The demo began with the silvery, urban landscape of Arc Corporation, a planet that has been part of the game’s early alpha for about two years now. This revised version was much more expansive, including a procedurally generated, planet-sized surface landscape.
“This is pretty much Coruscant,” said Roberts, referring to the center of both the Galactic Republic and the Empire in the lore of Star Wars movies. He also made allusions to the Blade Runner series, and inferred that both the lighting and the content of the demo had been heavily inspired by Blade Runner 2049.

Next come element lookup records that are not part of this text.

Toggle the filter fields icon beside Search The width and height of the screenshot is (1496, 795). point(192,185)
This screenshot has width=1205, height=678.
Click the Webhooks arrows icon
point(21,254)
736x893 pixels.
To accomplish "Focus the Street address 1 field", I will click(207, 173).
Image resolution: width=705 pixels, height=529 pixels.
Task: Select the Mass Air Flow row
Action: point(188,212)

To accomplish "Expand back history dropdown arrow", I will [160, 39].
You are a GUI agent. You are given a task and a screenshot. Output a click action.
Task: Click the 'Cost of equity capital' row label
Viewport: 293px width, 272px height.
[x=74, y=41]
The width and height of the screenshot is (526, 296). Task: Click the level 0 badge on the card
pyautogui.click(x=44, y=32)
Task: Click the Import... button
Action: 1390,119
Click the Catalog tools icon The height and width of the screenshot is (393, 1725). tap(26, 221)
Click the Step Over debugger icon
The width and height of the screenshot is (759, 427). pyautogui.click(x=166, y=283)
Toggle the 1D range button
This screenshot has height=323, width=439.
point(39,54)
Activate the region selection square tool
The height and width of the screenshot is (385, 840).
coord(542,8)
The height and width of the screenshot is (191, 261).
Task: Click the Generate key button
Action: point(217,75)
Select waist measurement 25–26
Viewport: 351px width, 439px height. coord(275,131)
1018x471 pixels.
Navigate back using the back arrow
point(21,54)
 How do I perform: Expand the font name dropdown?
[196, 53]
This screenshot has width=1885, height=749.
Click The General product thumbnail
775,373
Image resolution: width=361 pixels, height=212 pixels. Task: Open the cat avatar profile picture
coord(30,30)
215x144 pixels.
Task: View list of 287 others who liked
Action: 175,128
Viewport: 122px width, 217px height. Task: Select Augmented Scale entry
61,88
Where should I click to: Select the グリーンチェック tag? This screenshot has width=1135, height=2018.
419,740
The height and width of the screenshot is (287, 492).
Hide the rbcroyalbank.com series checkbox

Of note was the fact that the PU does not include skyboxes, elaborate window dressings traditionally pasted into the sky of most games to give the illusion of depth and an artificial horizon. Roberts stressed that everything that the player can see is an in-game location — including stars and a nebula visible in the sky.
The surface of Arc Corporation, while interesting, isn’t intended for players to interact with in-game. In the future, Roberts said, Arc Corporation may include more than one location where players can land their ships and engage with vendors and quest givers in a fixed, social hub with other players. But, for now, the goal is to design an interesting landscape and nothing more.
The demo included no combat, no quests and no traditional, linear narrative of any kind. It was effectively a demonstration of environmental storytelling.
The conclusion of the demo included an eight-minute long, light-speed velocity trip to another planet called Hurston. The city there, called Lorville, included flora and fauna unique to that destination. Roberts said that its gravity was accurately simulated based on the player’s distance from the center of the planet, and that the goal was to provide, “Crysis-level of detail for the environments that you’re in, but ... procedurally and at a planetary scale.”
Another goal, Roberts said, was to have a non-player character population that is nine times larger than the player population.
Star Citizen began with a Kickstarter campaign in 2012 and has gone on to become the largest single crowdfunding endeavor of any kind, for any thing, on any platform. Itis still in an early alpha state.
The 3.0 version of the project’s PU is currently in an advanced testing stage, and is expected to be in the hands of backers imminently, though no release date has been given.
After the 3.0 update, Roberts said his team would be focusing on “date-driven, not feature or content-driven” updates in order to give the community a “more regular experience.” Neither the Squadron 42 single-player game nor the Star Citizen PU have a release date of any kind.